Se le atribuye a Winston Churchill haber dicho que “El vicio inherente al capitalismo es el desigual reparto de bienes. La virtud inherente al socialismo es el equitativo reparto de miseria”, frase con la cual parecía ironizar sobre los resultados de un modo de producción que, según sus defensores, vendría a resolver los grandes sufrimientos del hombre, cansado de aportar plusvalía al capital. Venido a menos, el socialismo ha sido transformado en populismo, logrando avances significativos en América Latina en términos de dominación y ascenso al poder. Ejemplos sobran y van desde la radical Cuba de Fidel y Raúl, hasta la revolución bolivariana de Chávez y Maduro, la Bolivia de Evo, la Nicaragua de Ortega, el Ecuador de Correa, entre otros casos.
Según Peralta (s/f), el populismo latinoamericano tiene características similares: “Enorme acumulación de poder, individualismo, falta de institucionalidad, ausencia de división de poderes, sodomización de la prensa, autoritarismo, personalismo y una manifiesta tendencia totalitaria”. Sin embargo, lo que más ha venido caracterizando a la mayoría de los gobiernos populistas en la región, es su profunda vocación por la destrucción de las economías, culpando casi siempre a un enemigo imaginario –siempre del Norte-, y no a las erradas decisiones a lo interno de sus países.

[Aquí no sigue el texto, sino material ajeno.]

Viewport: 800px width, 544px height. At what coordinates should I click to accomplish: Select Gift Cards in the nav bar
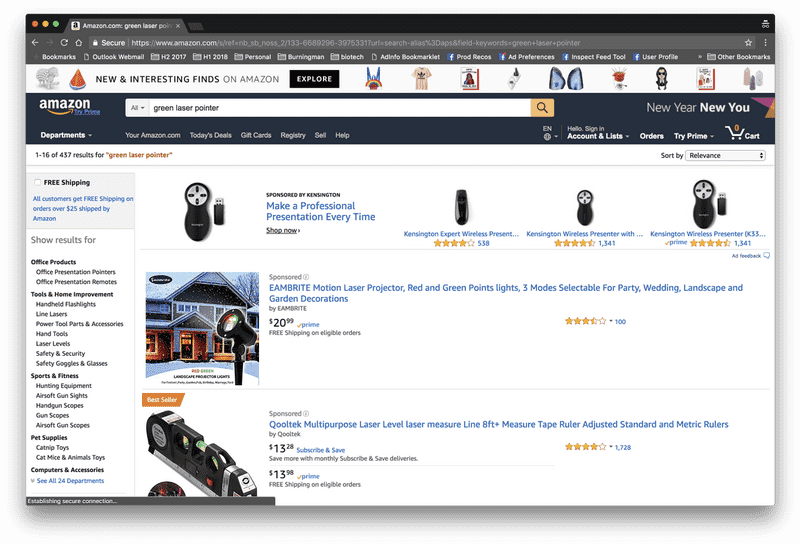[x=256, y=135]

Pero el populismo, casi siempre hijo legítimo de la democracia, también tiene otros pecados originales que, al tiempo que le dan vigencia, constituyen los elementos de su autodestrucción. Uno es la venta a los votantes de la distribución igualitaria de un progreso y riqueza que solo está en la mente del Mesías populista; el segundo pecado original es entender que la imagen y la propaganda garantizan la estabilidad política y social de un pueblo, aun cuando no haya nada que comer en la mesa de los ciudadanos.
Pero en donde los populistas se llevan el trono es en la negación del mercado como vehículo de intercambio, y en plantear que este es el culpable de los precios altos y de los bajos ingresos. Por eso, a decir de Kaiser y Álvarez (2016), los populistas tratan de destruir el mercado, al tiempo que transforman, en teoría, a las empresas estatales o públicas, en “empresas de producción social”, y hacen pensar que estas garantizarán, en el futuro, el abastecimiento de todos los alimentos que demandará la población.
Por suerte, parecería que el modelo populista latinoamericano está muriendo lentamente, al igual que sus más genuinos representantes. Con lo anterior no estamos diciendo que el capitalismo sea la panacea de la sociedad, pero sí que el populismo ha devenido en un gran engaño.